_Material to process_

========

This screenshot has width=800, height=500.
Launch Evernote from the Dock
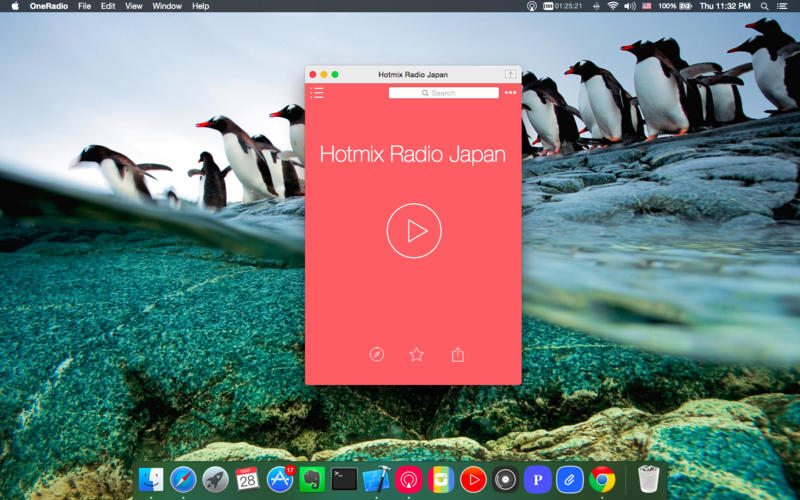click(312, 480)
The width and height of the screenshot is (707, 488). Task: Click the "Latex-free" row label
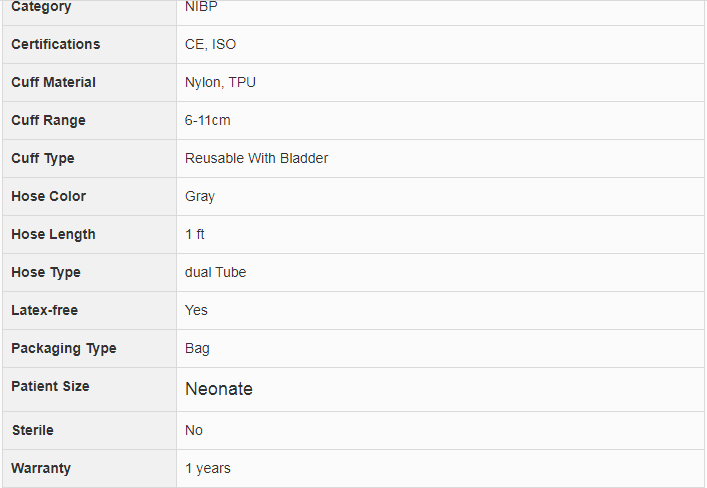point(46,310)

========

_Set task_
Return all the entries above line for line, without changing a character, and omit the pictures.

_Task answer_
This screenshot has width=800, height=500.
Launch Evernote from the Dock
click(312, 480)
The width and height of the screenshot is (707, 488). Task: Click the "Latex-free" row label
point(46,310)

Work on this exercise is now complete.